Habermas’ın manifestosu ve Cezayir bağımsızlık hareketine, Küba devrimine verdiği destek ile tanınan romancı Juan Goytisolo’nun yazdığı ‘Akla Dönüş’ adlı yazısında Türkiye’nin AB üyeliğini savunmasının ardından, öğütlerin peşi sıra ithamlar da gelmişti: “Tüm eserlerinde Avrupa-merkezcilikle mücadele eden Goytisolo’nun bu tavrı, Türkiye’nin AB üyeliğini destekleyen herkesi Avrupa-merkezci olmakla suçlamayı ve AB’ye hayır demeyi, solculuğun ve muhalif olmanın gereği sayanların ‘ezberini bir kez daha bozdu’…” vb…

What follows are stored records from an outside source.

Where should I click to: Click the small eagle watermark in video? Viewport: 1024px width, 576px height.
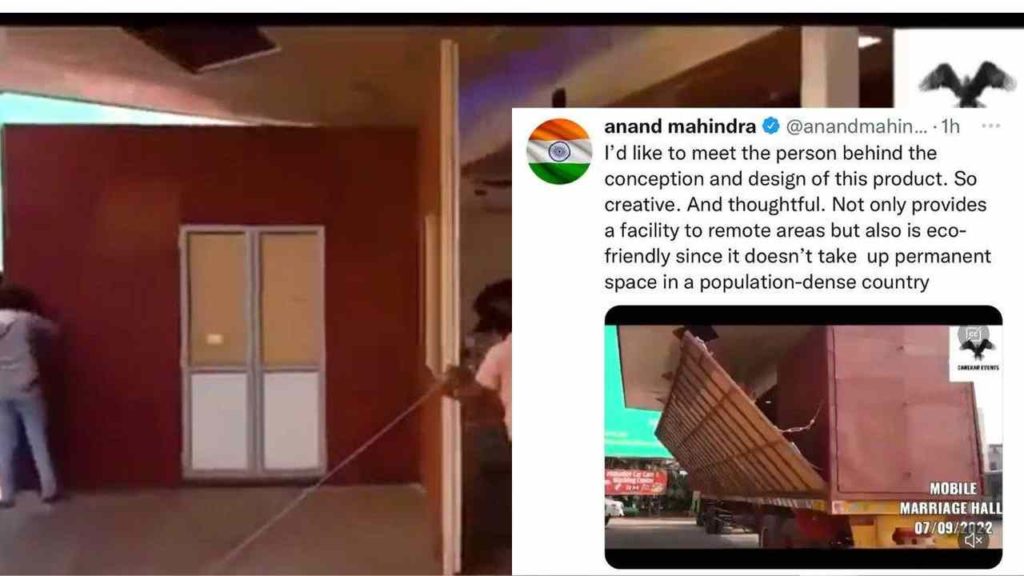pyautogui.click(x=977, y=348)
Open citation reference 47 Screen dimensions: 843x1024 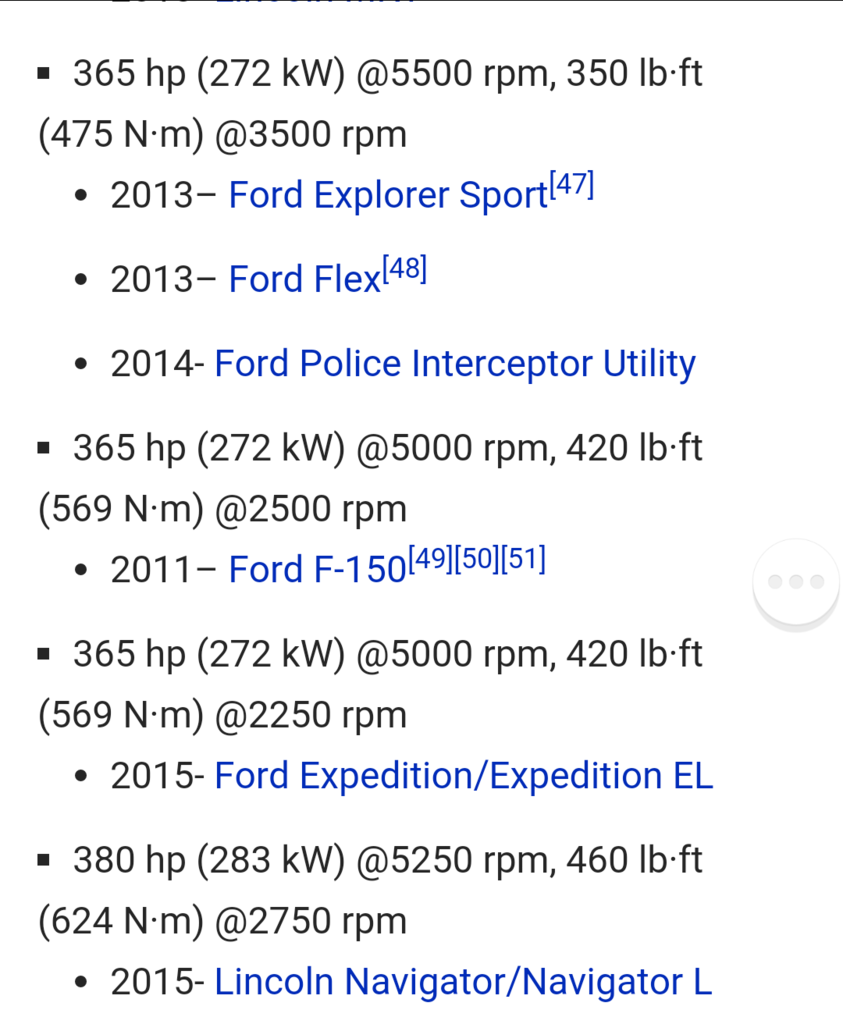pyautogui.click(x=571, y=185)
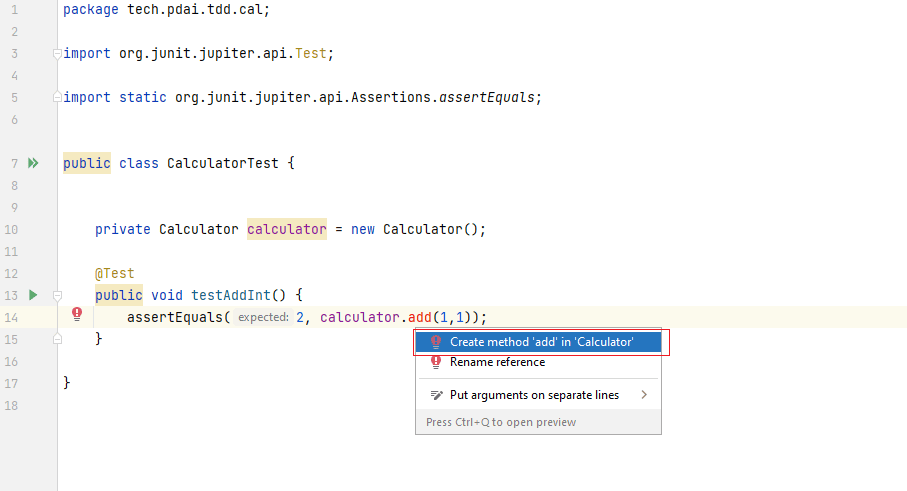Image resolution: width=907 pixels, height=491 pixels.
Task: Click the fold end marker on line 15
Action: coord(58,339)
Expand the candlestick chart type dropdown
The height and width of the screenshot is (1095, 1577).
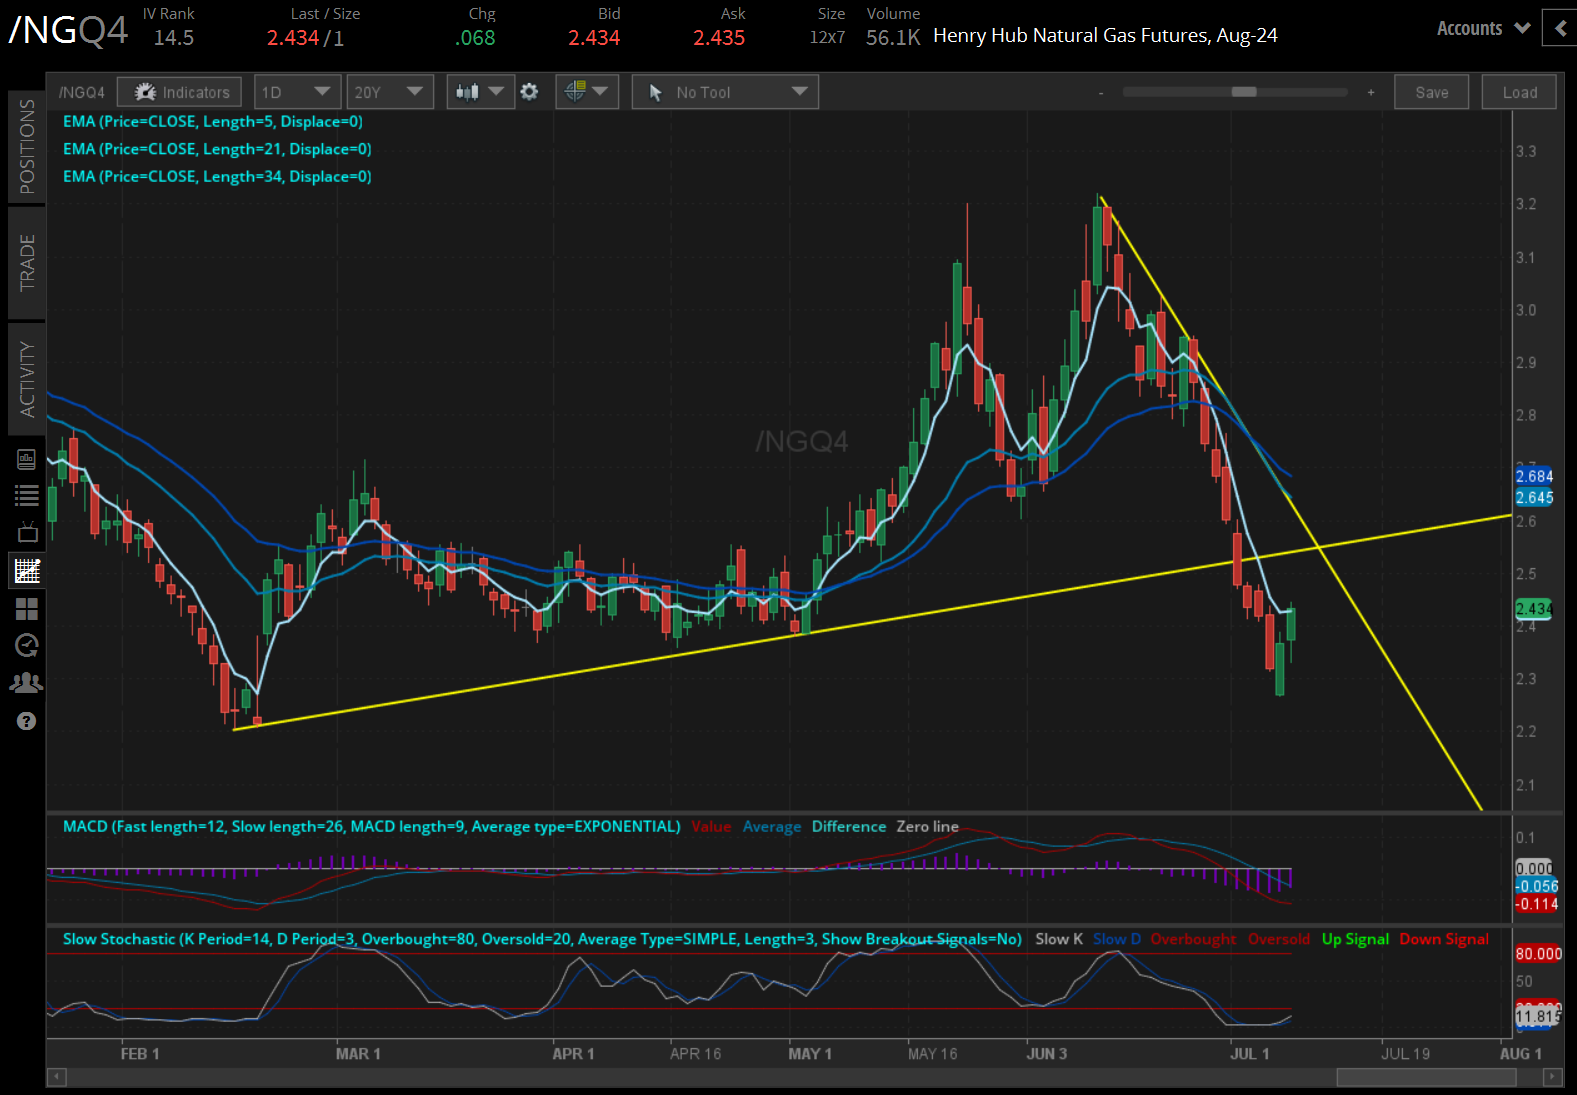click(480, 92)
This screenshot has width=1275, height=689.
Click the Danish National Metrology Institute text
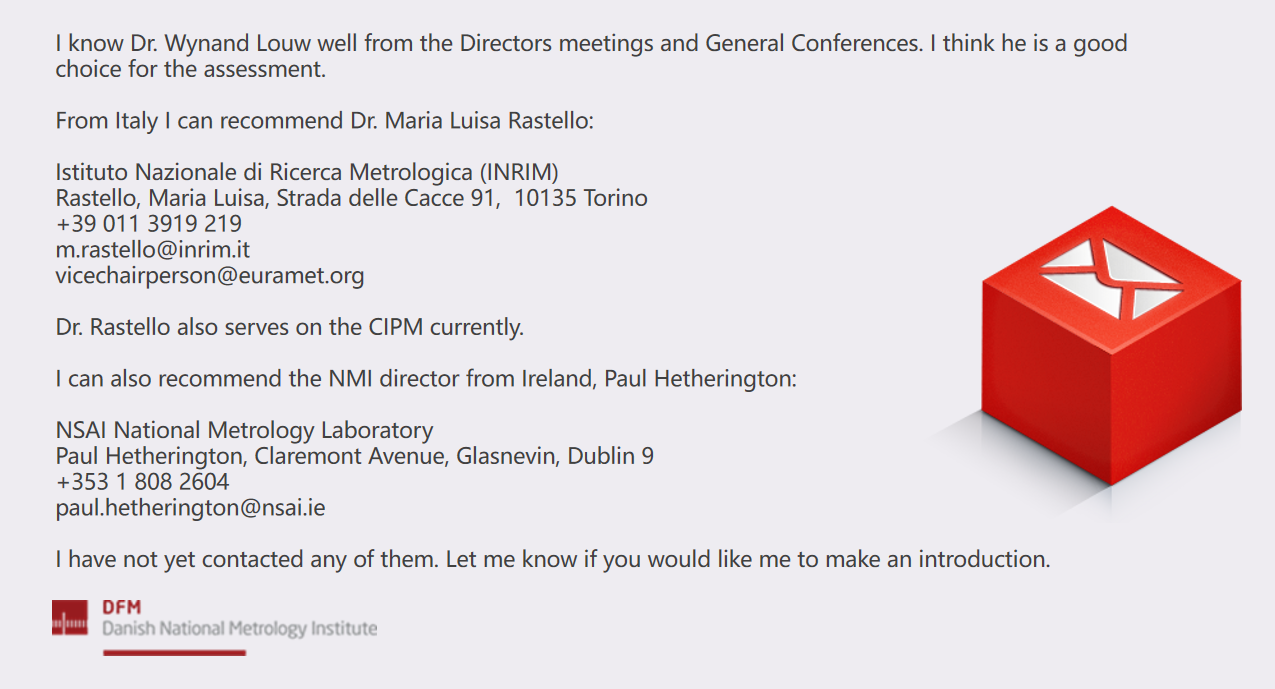pyautogui.click(x=240, y=629)
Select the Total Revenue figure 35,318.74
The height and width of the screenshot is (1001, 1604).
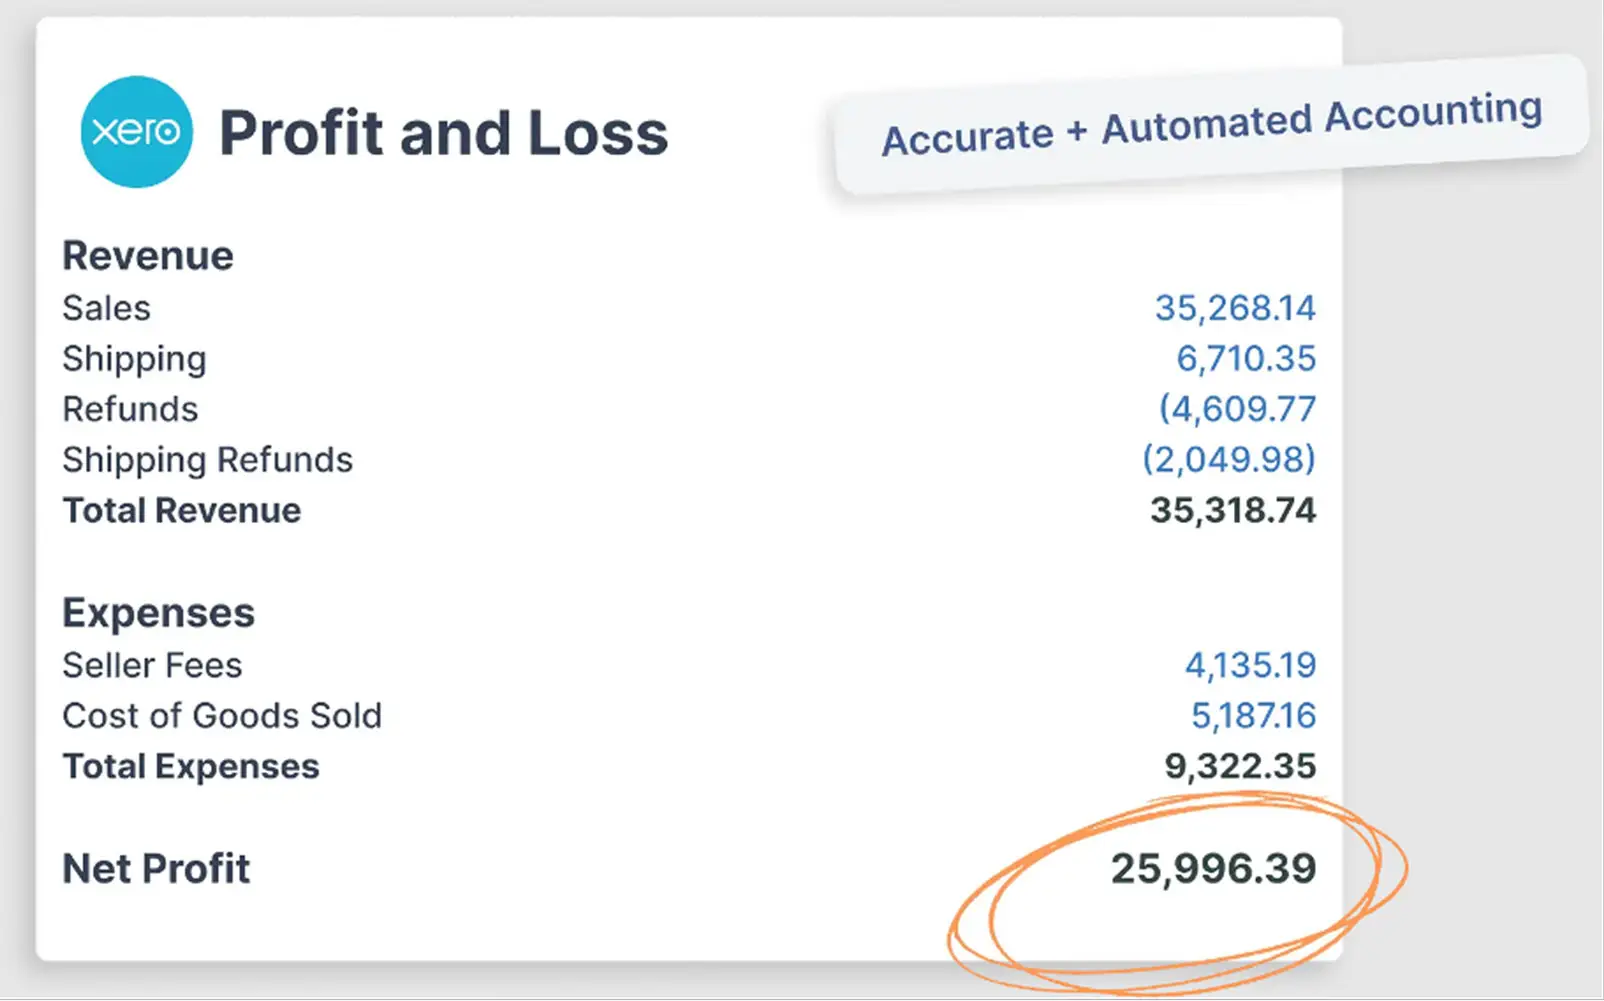point(1233,511)
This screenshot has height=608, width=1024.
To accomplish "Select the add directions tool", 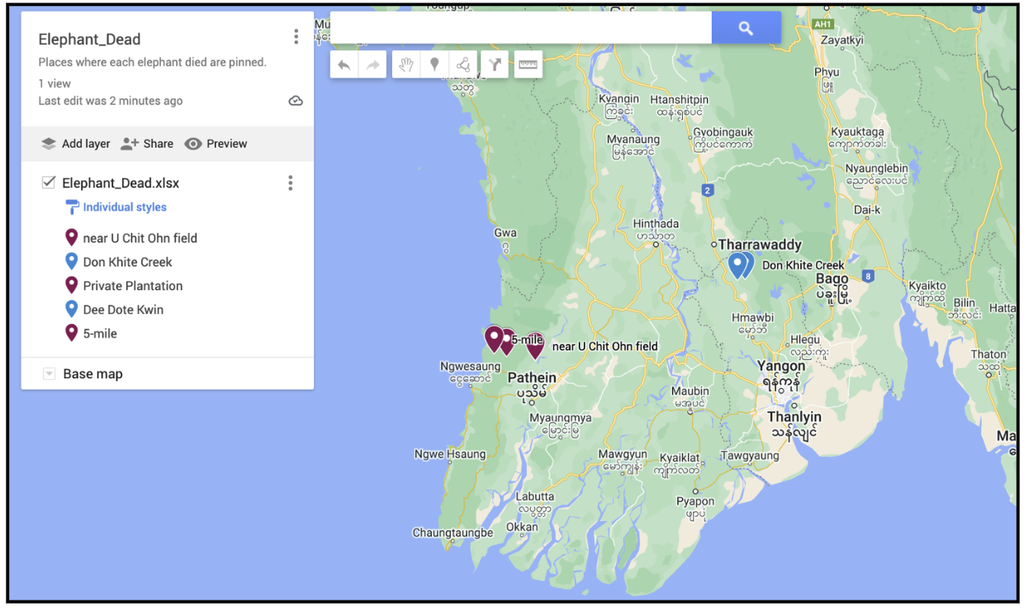I will [x=495, y=65].
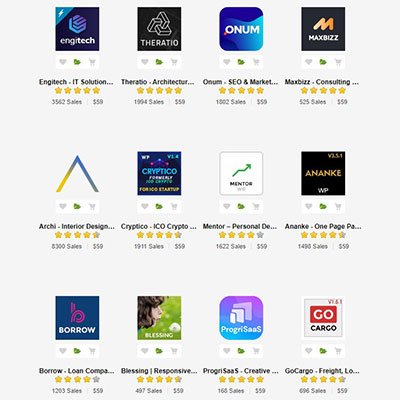Click green collection icon under Cryptico
400x400 pixels.
tap(159, 206)
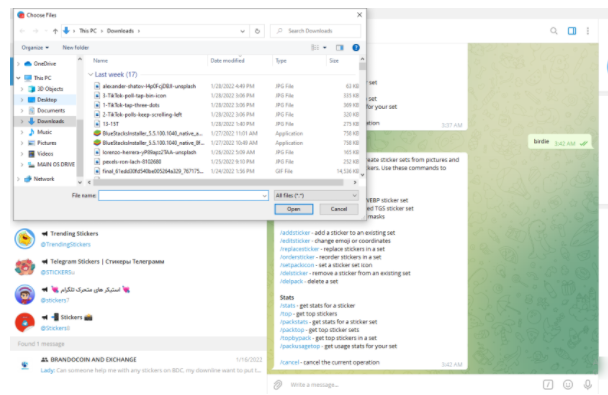This screenshot has height=395, width=608.
Task: Toggle the right sidebar panel icon
Action: (572, 31)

“Ezberi bozulmak” kavramı, ortaya çıkan her konuda eskisinden farklı şeyler söyleyebilmek adına, “yeni” küreselleşmiş dünyanın bütünlüklü bir kavranılışına sahip olmadan, tek tek konulara kendi sınırları ve cazibeleri çerçevesinde yanıtlar aramanın meşrulaştırıcı aracı haline geldi. Oysa “yeni” küreselleşmiş dünyanın yeni, bütünsel bir eleştirisini yapabilmek için tarihsel “ezber”lere ihtiyaç vardır. Çünkü şimdiki zaman geçmişin (tarihin) bir ürünüdür ve gelecek de bugün yapılana bağlıdır. Olgu ve olaylara tarihsel bakılmadığında, “…zaman bütünlüğünü yitirir, unsurları ayrılır, hatta birbirlerini dışlar hale gelir. Süreç ve gelişme yönü gibi kavramlar diyalektiğini yitirirler. Açıktır ki, tarih bilinci ve gelecek fikri olmadığında, esasta açıklanacak bir şey de yok demektir. ‘Şimdiki zaman’cılık da, aslında hiçbir şeyi açıklamıyor, gösteriyor, sergiliyor, tarif ediyor, en iyi durumda betimliyor sadece. Çünkü bilinmektedir ki, bir şeyi açıklayabilmek için, onu diğer şeylerle ilişkilendirmek ve bu ilişkilerin özgünlüğünü anlayabilmek için de onu bütünlüğü ve tarihselliği içinde ele almak gerekiyor.”(3) Bütünlük ve tarihsellik çabasını –kendi söylediklerinin orijinalliği, derinliği, yeni bir yanı olup olmadığının incelemesini yapmadan– “ezberi bozulmak” kavramıyla yok saymak, gerçekçi olmadığı gibi, iyi niyetli bir yöntem olamaz.   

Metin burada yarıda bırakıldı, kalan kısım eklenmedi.